The maximum 2746 MFLOPS quoted for the TMS320C6748 assumes that 6 floating point operations can be performed every clock cycle (with a clock speed of 456-MHz). The maximum quoted MFLOPS for devices are a theoretical maximum, unlikely to be achieved in user code due to a combination of:

a) While the C674x has multiple Functional Units which can execute instructions in parallel, each type of Functional Unit supports different instructions. E.g. there are two .M1, .M2 functional units which support the MPYSP "Multiply Two Single-Precision Floating-Point Values" instruction with a Functional Unit Latency of one. That means the maximum rate of single-precision Floating Point multiples is two per cycle or 912 MFLOPS.

b) Unless all the input and output data will fit in the L1 cache, there will be some slowdown in accessing data from slower memory.

c) A Software Pipelined Loop (SPLOOP) Buffer to keep all the execution units busy may not be achievable, depending upon the algorithm.

user4756843 said:
I want to know the speed limit of Floating-point multiplication ?

What is the actual algorithm you need to implement?

Core Benchmarks has the execution time in microseconds for different functions, from which the achieved MFLOPS can be calculated. E.g. for the C674x DSP core running at 456-MHz:

- "Real Matrix SGEMM 16x16" which is 8192 floating-point operations takes 7.69 microseconds, which equates to 1065 MFLOPS

- "Complex Matrix SGEMM 16x16" which is 32768 floating-point operations takes 23.87 microseconds, which equates to 1372 MFLOPS

0 RandyP over 8 years ago

TI__Guru* 84110 points

The 2746 MFLOPS number looks like a typo. It should be 456MHz * 6FLOPs/cyc = 2736MFLOPS. I had never noticed that error before, but it is not very important to your question.

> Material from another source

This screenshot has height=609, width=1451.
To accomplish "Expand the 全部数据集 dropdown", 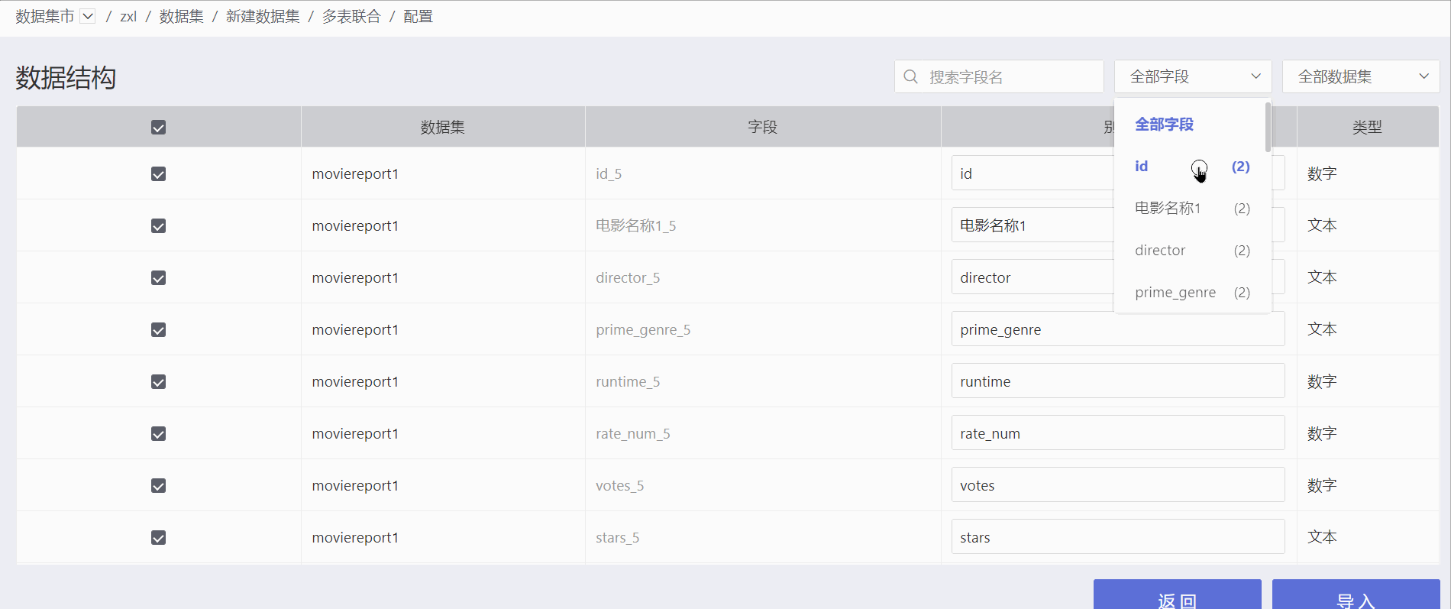I will [x=1360, y=76].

What you have measured in your test is program implementation performance, not raw processor benchmarking. But what you have measured is a more realistic number to be aware of since the performance of your program and algorithm is what really matters.

Adding to Chester's item a), the .L units and .S units can also do floating point operations, so the total possible using the 8 functional units is the 912 number he quoted for each pair of .M and .L and .S units, for a total of 2736.

The benchmarks Chester points you to may help you understand how to achieve the maximum performance for your application. For now, you might not even be using compiler optimization or other algorithmic optimization.

2736 is a target to aim for in your code. You will not exceed that number, but with the items Chester has listed, you can see what other system limitations may exist. It is a useful skill to develop proficiency at writing optimized DSP code, so please continue your work on developing those skills for your continued success.

Regards,
RandyP

0 user4756843 over 8 years ago in reply to Chester Gillon

Prodigy 140 points

how can i use the m1.m2 functional units at the same time?I looked at the assmbly window,found the m1.m2 unit only use one every a=b*c;

0 user4756843 over 8 years ago in reply to user4756843

Prodigy 140 points

0 Chester Gillon over 8 years ago in reply to user4756843

Guru 92251 points

user4756843 said:
how can i use the m1.m2 functional units at the same time?I looked at the assmbly window,found the m1.m2 unit only use one every a=b*c;

I am not an expert on writing optimized algorithms for C674x DSP, but your example code is scalar multiplies where the arguments for the multiplies are the results for previous multiplies a few statements previous which creates dependencies between the instructions.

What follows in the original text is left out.